Il n’en arriva rien cependant. M. Woodhouse, tout entier à la surprise que lui causait l’annonce d’un voyage si soudain et préoccupé des dangers auxquels M. Elton selon lui allait se trouver exposé, ne vit quoi que ce soit d’extraordinaire aux formules de la lettre. Elle eut même son utilité, car elle servit de matière de conversation pendant le reste de la soirée solitaire : M. Woodhouse exprima toutes ses alarmes que sa fille réussit peu à peu à dissiper.

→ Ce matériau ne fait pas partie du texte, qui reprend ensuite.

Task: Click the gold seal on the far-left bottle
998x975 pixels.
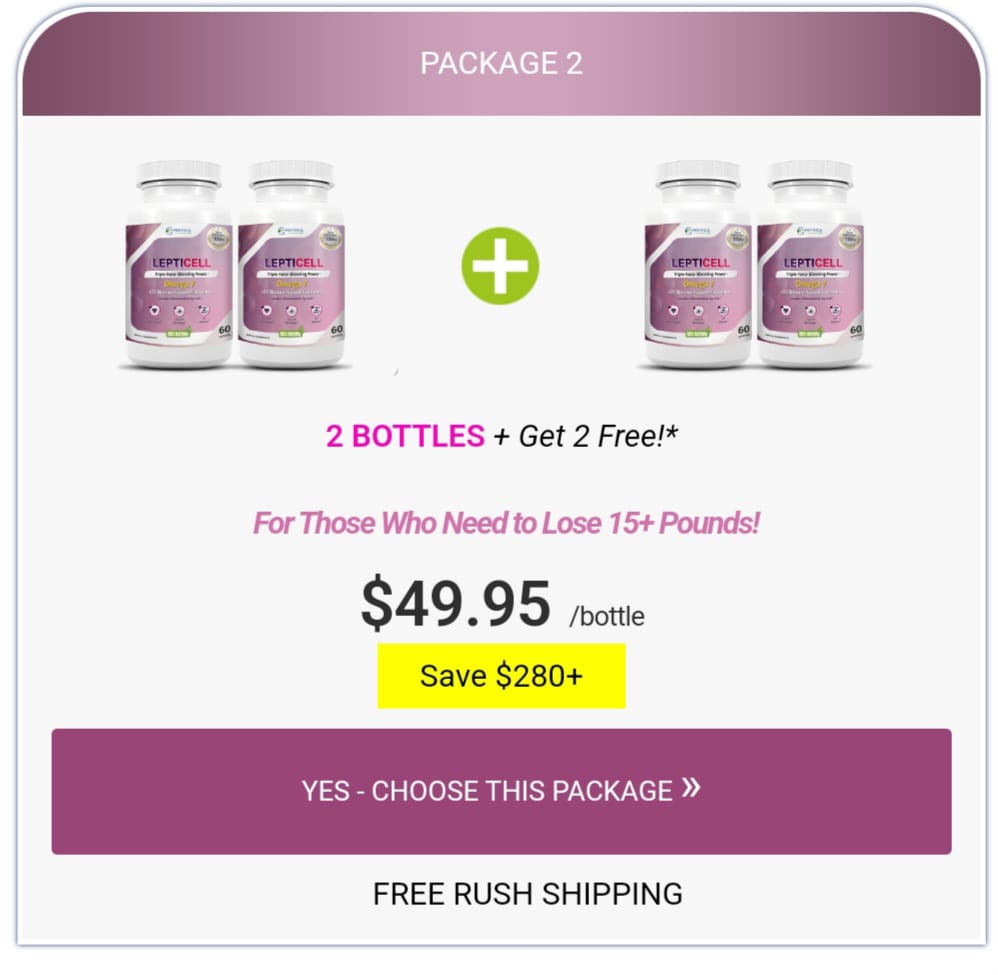Action: pos(218,238)
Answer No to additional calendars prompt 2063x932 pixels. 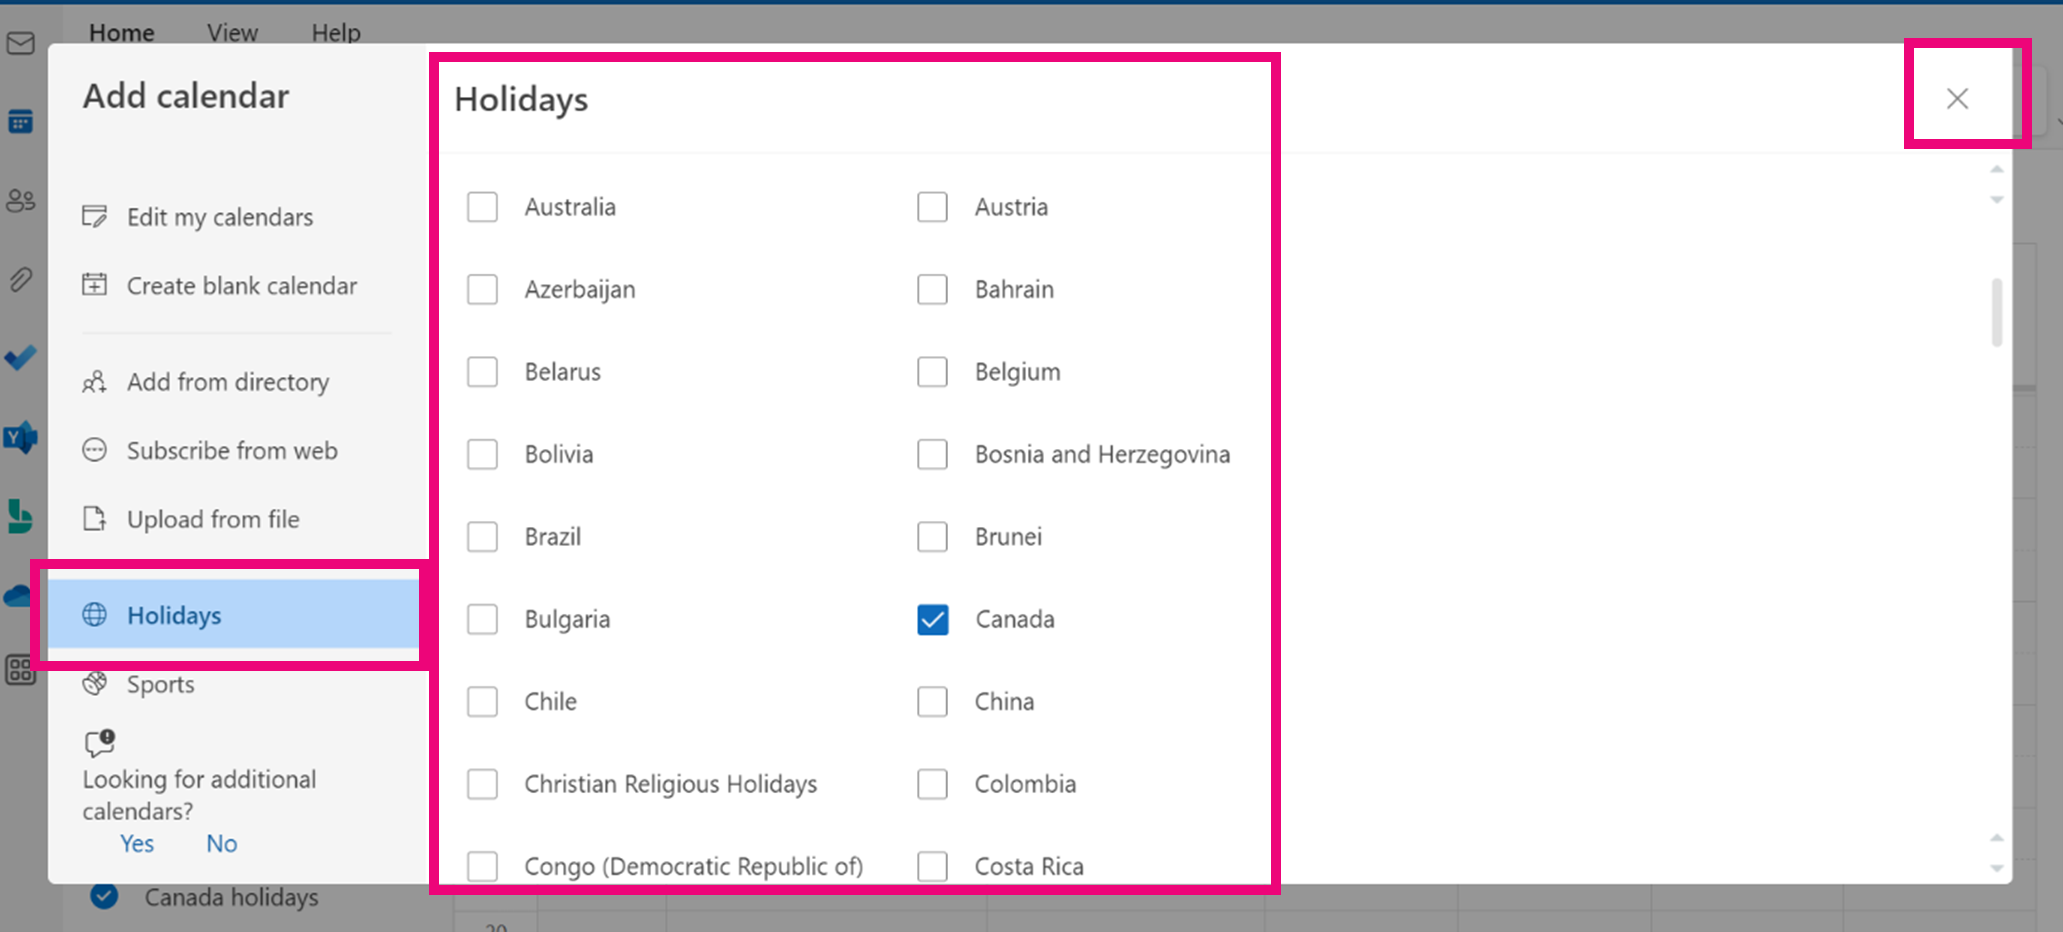point(221,844)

Emma résolut maintenant de mettre Harriet au courant de la situation ; celle-ci était presque entièrement remise de son indisposition et Emma jugeait désirable de lui accorder tout le temps possible pour surmonter cet autre malaise avant le retour de la personne en question. En conséquence elle alla dès le lendemain chez Mme Goddard pour affronter l’humiliation nécessaire de la confession : il lui fallut détruire toutes les espérances qu’elle avait éveillées avec tant d’industrie, assumer le rôle ingrat de la préférée et reconnaître son erreur complète, la fausseté de toutes ses idées sur ce sujet, de ses observations, de ses convictions, l’écroulement de toutes ses prophéties.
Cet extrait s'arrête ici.